124
それから度々、ドミニカがノワールと一緒にいるところを見かけた。
「エレミヤ様、大丈夫ですか?」
その度にフィリップ王子が私を慰めてくれる。
「何がですか?」
私が笑って返すとフィリップ王子はそれ以上踏み込んでは来ない。
「これが調査報告です」
私はマクベスが持ってきた資料に目を通す。
「ドミニカ・レベッカはレべッカ公爵の愛人たちを男を使い奴隷に落としている。彼女たちを売った金を懐に納めている上にオズワルド王国の王子と恋仲なのも事実だ。裏は取れている」
「あの女の他国での無礼千万な態度はレベッカ公爵という後ろ盾だけではなく王子が後ろにいたからだったのね」
私の言葉にマクベスは皮肉的な笑みを浮かべる。
「他国のしかも王子でしかない身分がどれほどの後ろ盾になるんだろうな。国の恥として切り捨てられるだけだ。そうなれば王子の権威もあってないようなもの」
貴族たちにさんざん使われてきたマクベスは誰よりも貴族の汚さを知っているのだろう。
「それと、こんなものも入手した」
そう言ってマクベスが渡してきた書類を見て私ははしたなくもふいてしまった。
「笑い事じゃない」とマクベスには怒られた。
「『エレミヤ暗殺計画』ね。ご丁寧に契約書まで。これが笑われずにいられるわけがないわ。どうせなら計画が成功するように手伝ってあげようかしら」
「エレミヤっ!」
マクベスが私を睨みつける。
「冗談よ。私を殺してオズワルドよりも大きく歴史も古い帝国の皇后を狙っているのね」
「どうする?」
「どうもしない。来るなら迎えうつだけよ。ただし、ドミニカだけは殺しちゃだめよ。レベッカ公爵に貸しを作れるいい機会になるかもしれない。そう思うとあのろくでなしも最期には国の役に立ったってことかしら。ただし、帝国にとってのね」
今日もノワールはドミニカと一緒にいる。その姿を見るたびに胸がモヤモヤする。
「胸焼けかしら?」
でも昨晩の食事は全てあっさりとしたものだった。胸焼けするとは思えない。
「大丈夫ですか?」
現実で声をかけられたので私は思考を一旦停止させた。
声をかけてきたのはフィリップ王子だった。
「ええ、大丈夫です」
私がそう返すとフィリップ王子は悲し気な笑みを浮かべて「そうですか」と答える。いつもはそうやって誤魔化していた。だから今回も誤魔化せると思った。でも、今回は違った。
フィリップ王子が私に近づいて来たのだ。
「私ならあなたにそんな顔はさせない。私ならあなたを悲しませたりはしません」
フィリップ王子が私に手を伸ばしてきた。けれどその手が私に触れることはなかった。
シュヴァリエが私とフィリップ王子の間に割って入り、ディーノが魔法を展開して冷気を漂わせていたからだ。
「エレミヤ様はノワール陛下の婚約者です。
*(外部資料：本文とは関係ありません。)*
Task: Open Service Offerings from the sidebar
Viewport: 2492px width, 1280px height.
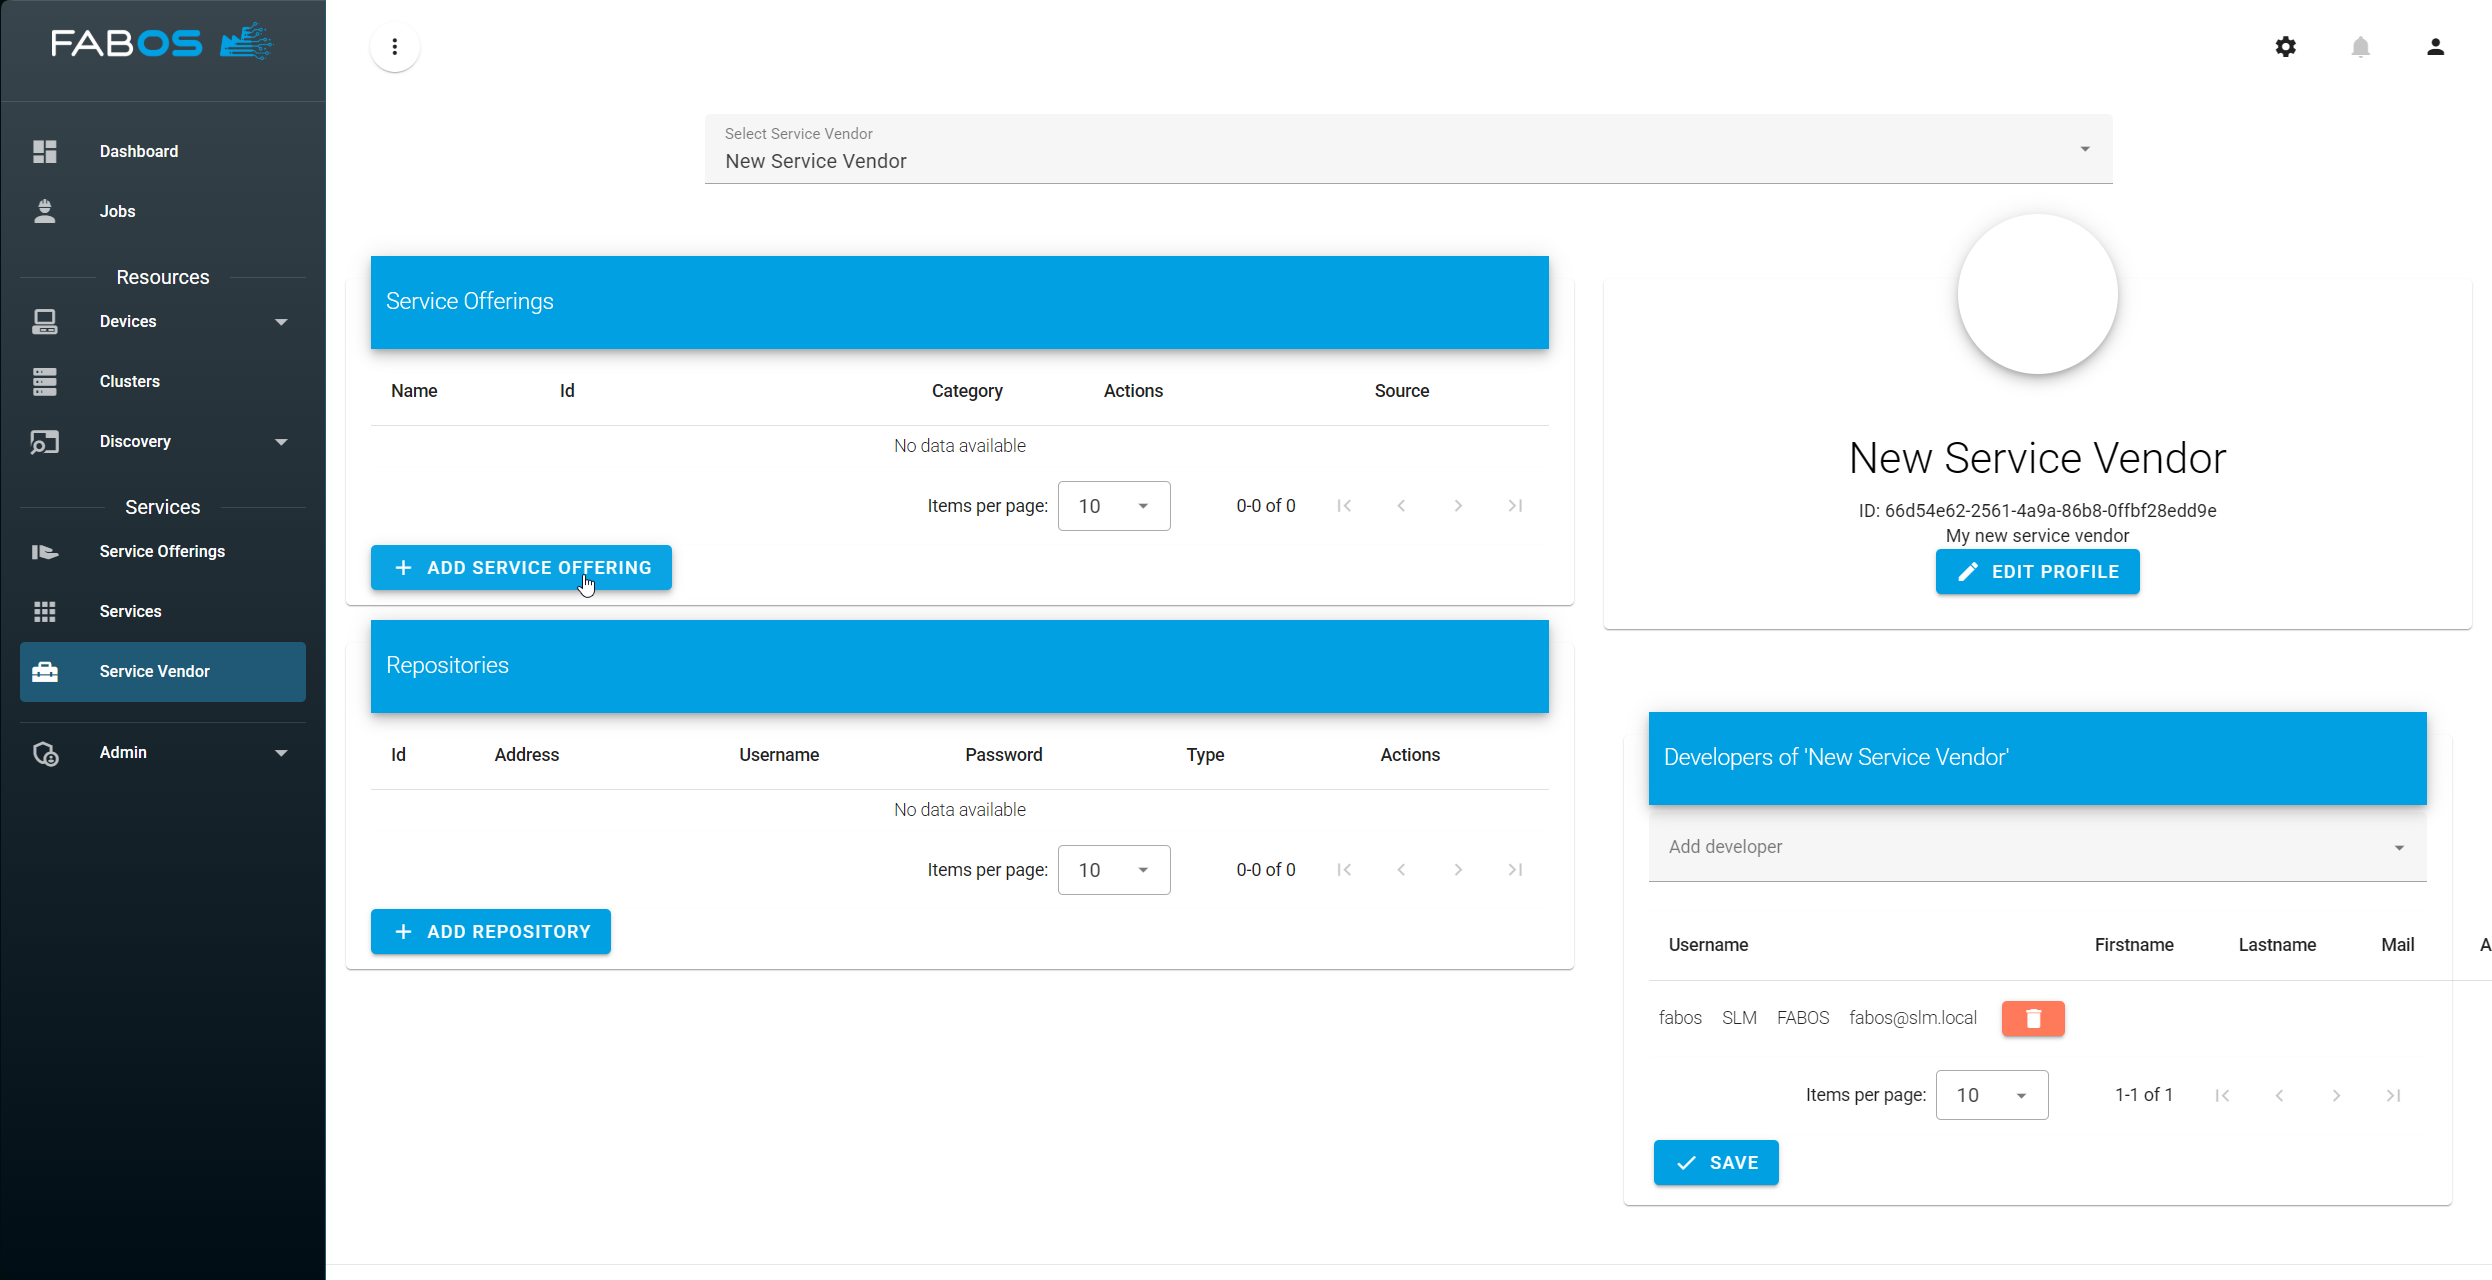Action: click(x=45, y=551)
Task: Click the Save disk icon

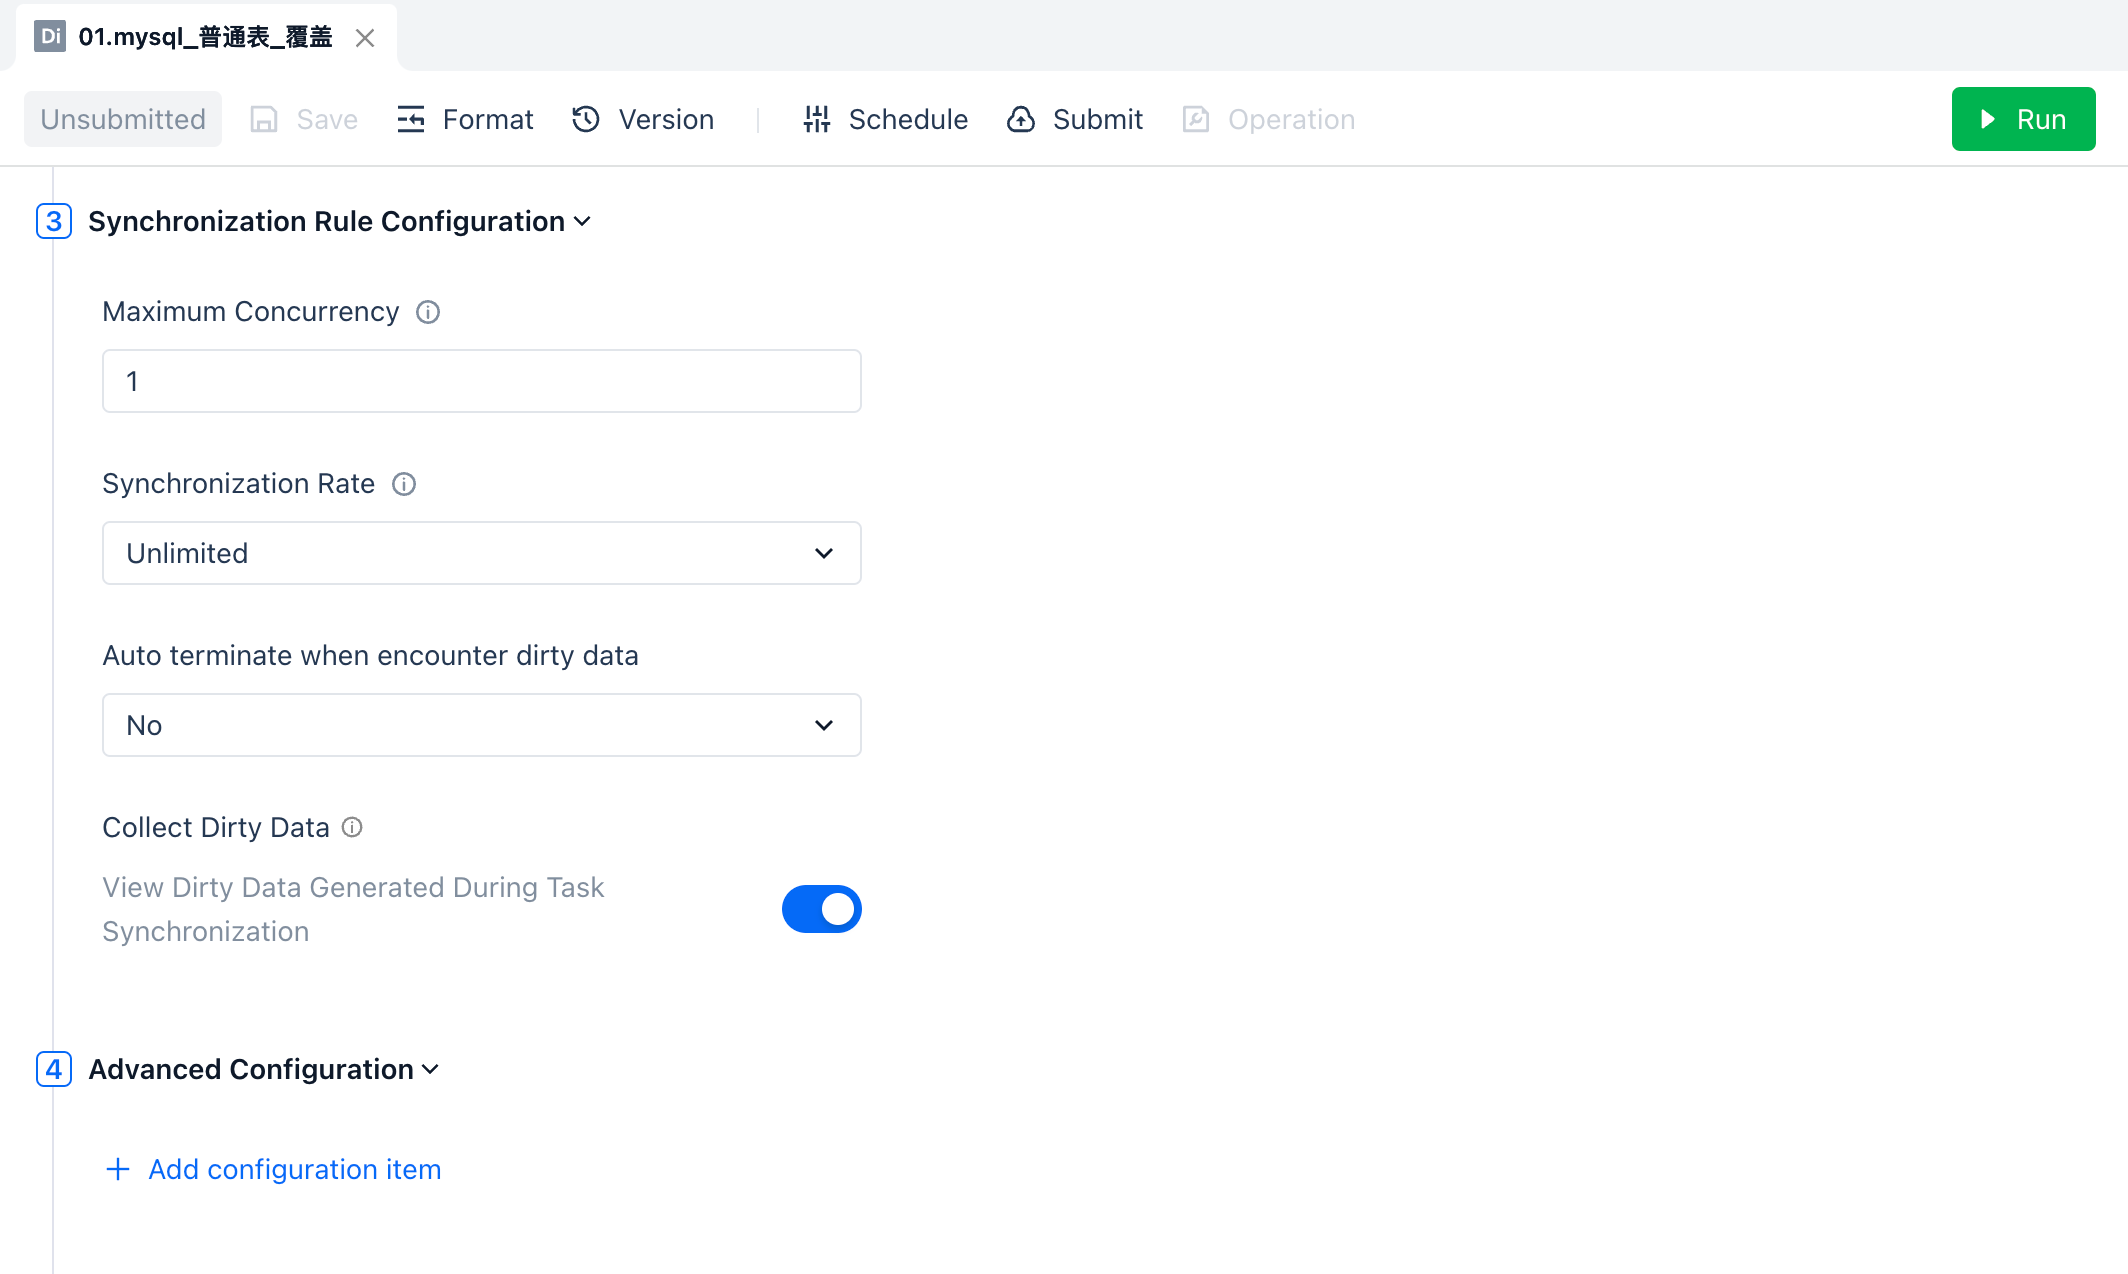Action: point(264,119)
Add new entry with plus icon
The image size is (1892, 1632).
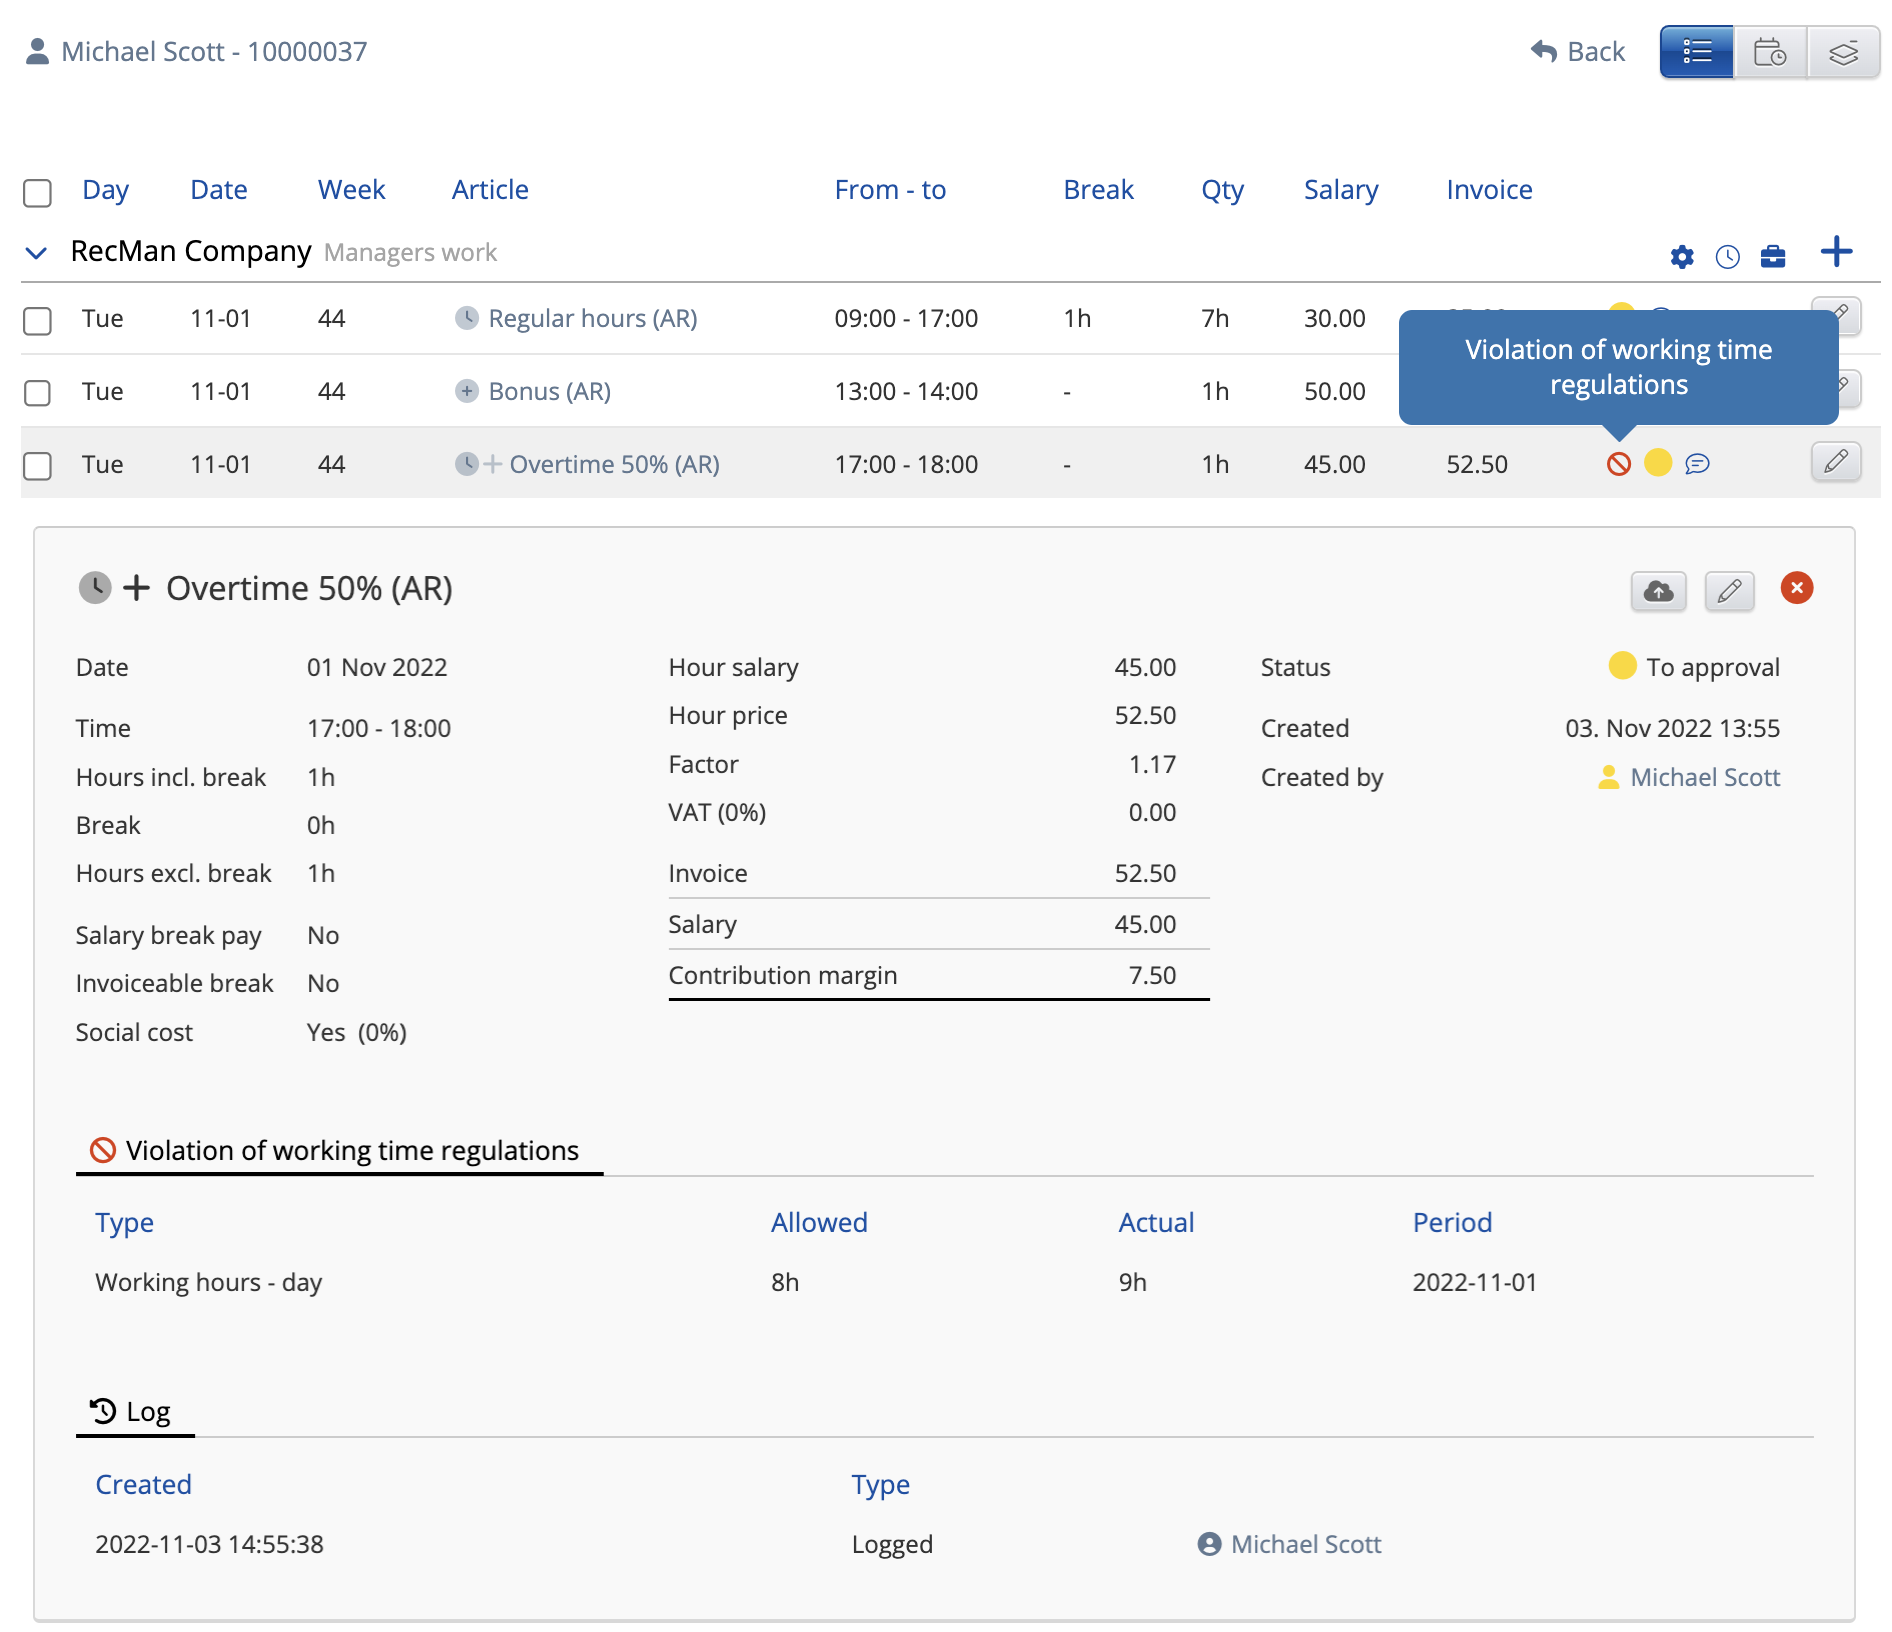coord(1836,252)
フィリップ王子と言えど無礼は許されません」
絶対零度の芯まで凍えそうな声でシュヴァリエがフィリップ王子を諫める。
フィリップ王子は気を悪くした様子も見せず、肩を竦めて私に視線を向ける。
獲物を捕らえた狩人のようで少し恐ろしかった。
私が怯えたことを鋭いディーノは察したようで辺りに漂う冷気が鋭さを増した。
「エレミヤ殿下が嫌がるようなことはしないさ」
「まるでエレミヤが貴殿を求めているような言い方をするのだな」
ノワールの声がしたと思ったらぐいっと腰を抱かれた。
「ノワール!?」
驚く私に視線を向けたノワールはフィリップ王子に見せつけるように顔のいたるところにキスをする。
「ちょっ!ノワール、何をしているの!」
人前でキスをするなんて。ノワールから離れようと胸を押すけどびくともしない。それどころかより一層深く抱き込む。
一体何なのだ。
「人の婚約者を口説くのは止めてもらおう、フィリップ王子。エレミヤは貴殿の番かもしれんが、今は俺の婚約者だ」
「!?」
ノワールは何を言っているのだろう。
声をかけようとしたけど「黙っていろ」と視線だけで言われてしまったので私は仕方がなく口を閉ざした。
「今は、だろ?」
フィリップ王子は挑発的な言葉を投げかける。私を抱くノワールの手に力が入る。